Le but de cet article est de mettre les mots justes (parfois difficiles) sur une situation trop souvent tabouisée vécue par les personnes concernées avant tout et permettre aux responsables et au personnel soignant de se retrouver sur cette observation du terrain.
Professionnel·les, cet article est à vous, partagez-le.
Familles, cet article peut être envoyé aux institutions.
Personnes concernées, nous sommes avec vous, on vous voit, vous êtes légitimes, vos besoins et vos envies doivent être respectés et entendus.

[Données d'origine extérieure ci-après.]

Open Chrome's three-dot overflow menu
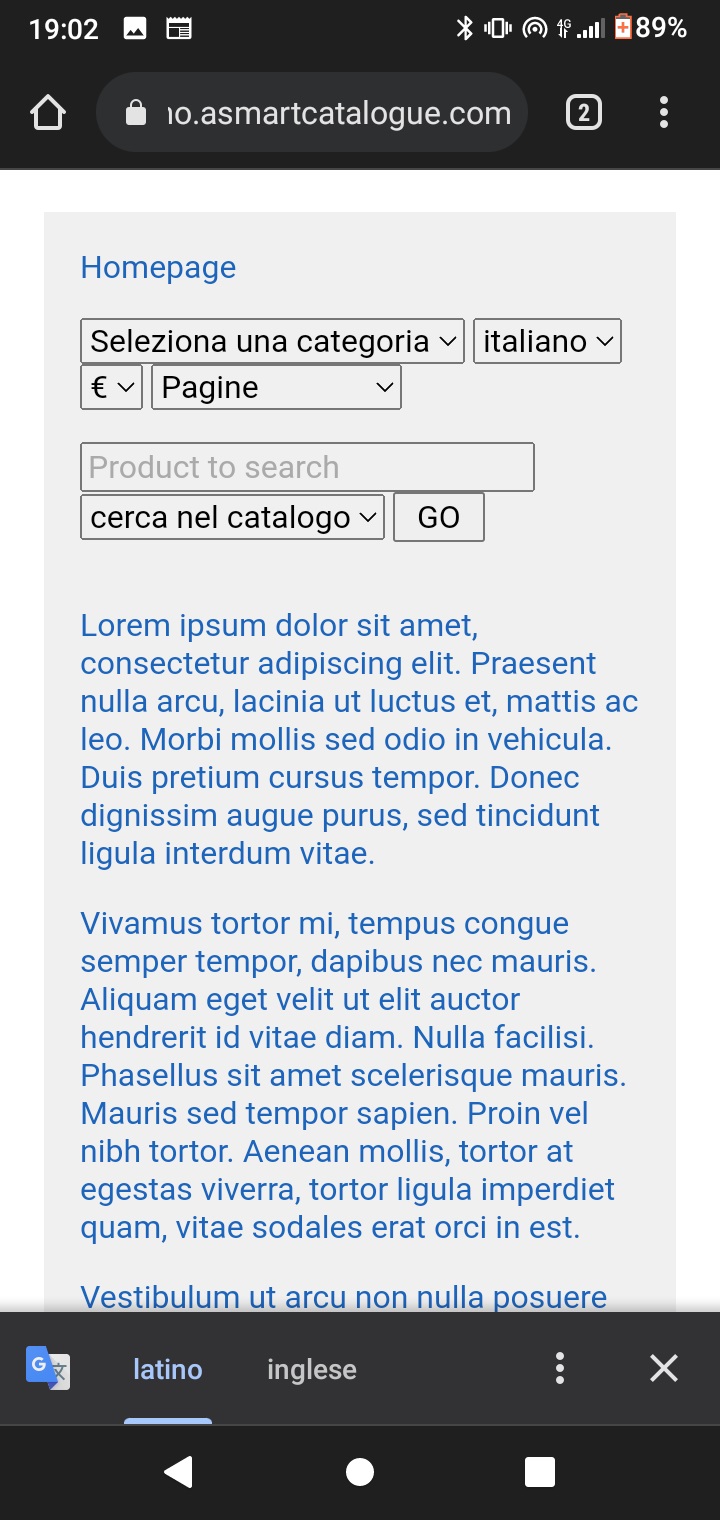[663, 113]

La suite de l’article est rédigé par Pierre Dubol :
Laissez-moi vous raconter une histoire, comme il en existe des centaines par an, dans les instituions qui accueillent des personnes en situation de handicap moteurs et/ou psychiques.
Contexte
Nous sommes quelques années avant le confinement. J’ai la chance de passer un entretien d’embauche dans un établissement qui accueille des personnes TSA (Troubles du Spectre de l’Autisme) et ayant des troubles thymiques (Trouble de la Personnalité Borderline, Bipolaire, etc.). Cette association permet à ces adultes de 18 à 99 ans d’avoir des activités variées au cours de la journée, et un foyer le soir pour vivre en compagnie d’éducateur.ice.s spécialisé.e.s, d’animateur.ice.s et d’infirmier.e.s. C’est clairement le genre de lieu qui mérite bien plus de lumières (et de moyens) pour profiter pleinement à des personnes qui n’ont souvent aucune autre option pour parcourir leur quotidien en toute sécurité, et ce, dans un collectif stimulant.

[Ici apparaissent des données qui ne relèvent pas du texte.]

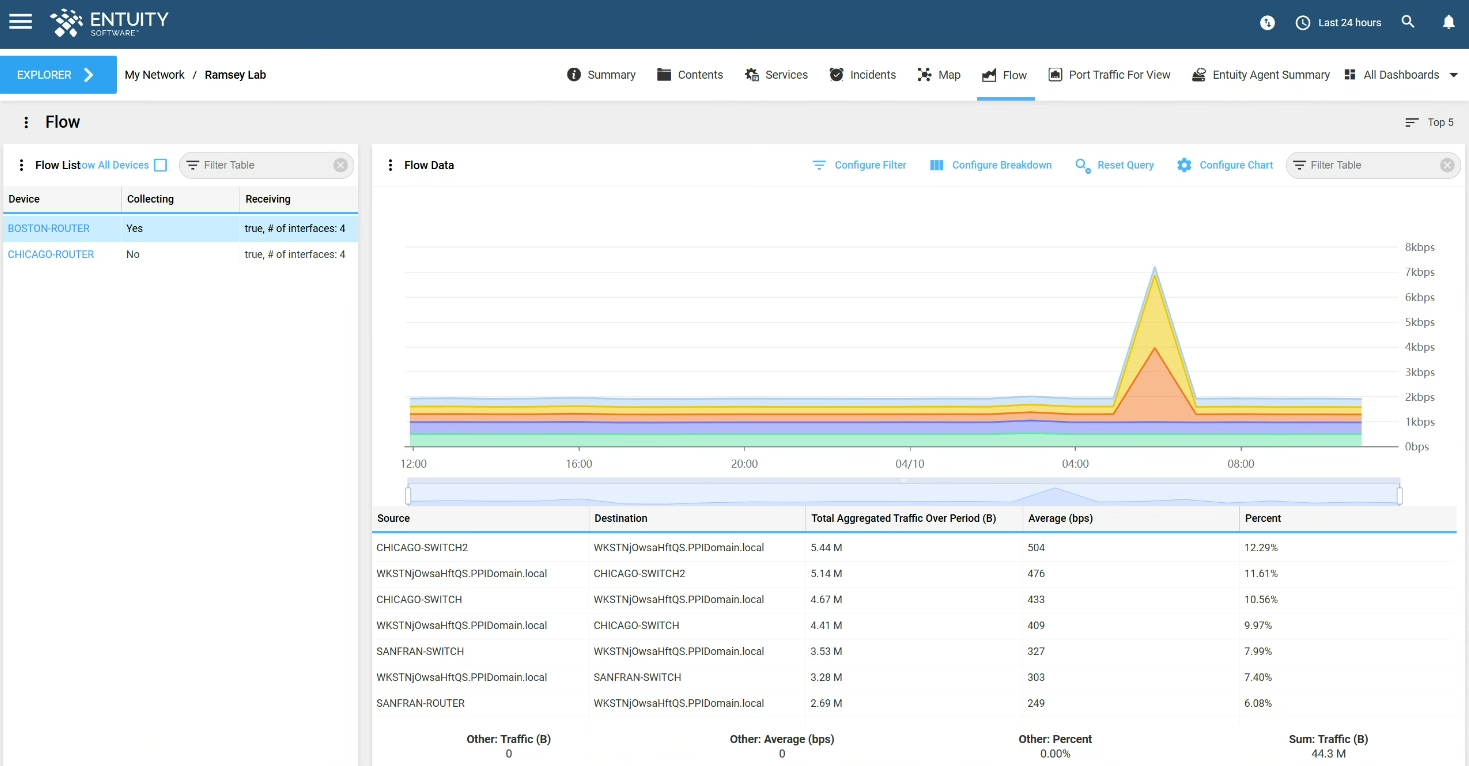Click the Configure Chart gear icon
The height and width of the screenshot is (766, 1469).
coord(1184,165)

Durant cet entretien, il m’est clairement présenté sur la fiche de poste, qu’il sera question d’accompagner les résidents sur la question de la sexualité. Cela fait suite à « des drames passés ». Je vous en parle plus bas dans cet article (tout en changeant quelques éléments afin que l’anonymat soit bien préservé pour toutes les personnes concernées).
Nous avons pris une trentaine de minutes pour évaluer les différentes missions et plusieurs fois, on me repose la question : « vous pouvez les aider pour le sexe, hein ? ».

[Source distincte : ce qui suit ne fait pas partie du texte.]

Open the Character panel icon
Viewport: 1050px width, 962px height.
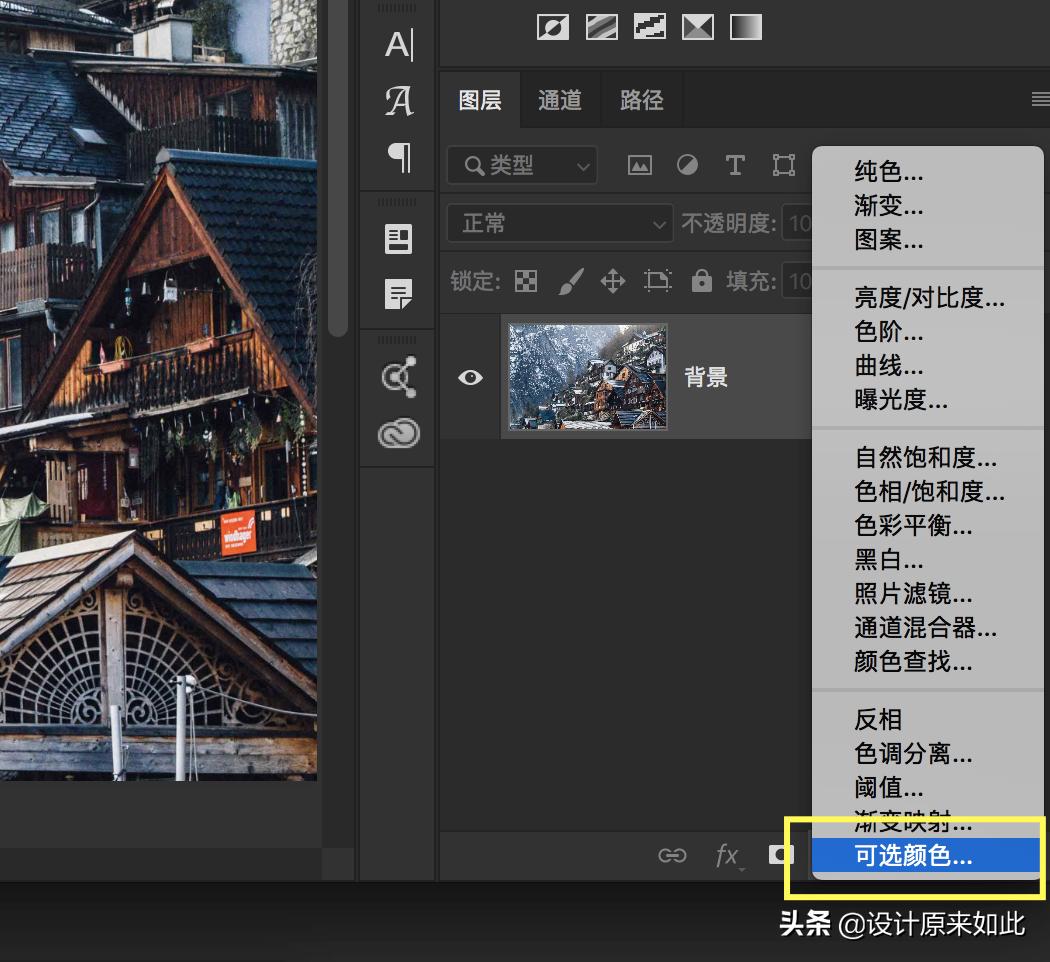399,45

Face à l’insistance, je questionne leurs attentes mais la seule réponse que j’obtiens est : « c’est vous le pro, vous verrez vite tout ce qu’il y a à bosser avec certains ».
A cette époque-là, jeune Psychologue, je ne perçois pas encore l’importance de demander plus de détails, ceux-ci viendront par la suite. Et ce, très rapidement.
Prise de poste
Suite à ma prise de poste, nous avons beaucoup de projets à retravailler n’ayant pas eu de prédécesseur présent pendant une longue période. La sexualité passe à la trappe, pendant un temps. Un mois plus tard, c’était un vendredi après-midi (je m’en souviens comme si c’était hier).
Je décide profiter d’un temps calme dans mon bureau pour aller chercher le projet de service et lire les écrits concernant l’intimité et les échanges relationnels autorisés entre les personnes accompagnées. Je parcours le long document que je trouve très explicite sur un nombre incalculable de point, mais bien forcé de constater que je n’arrive pas à mettre la main sur les textes qui m’intéressent.
Je profite alors que la cheffe de service est en train de s’en aller et qu’elle passe dans le couloir pour l’interpeler et lui demander de bien vouloir prendre cinq minutes avec moi. Très disponible et bienveillante, elle répond à toutes mes questions ; les réponses me laissant complètement assommé.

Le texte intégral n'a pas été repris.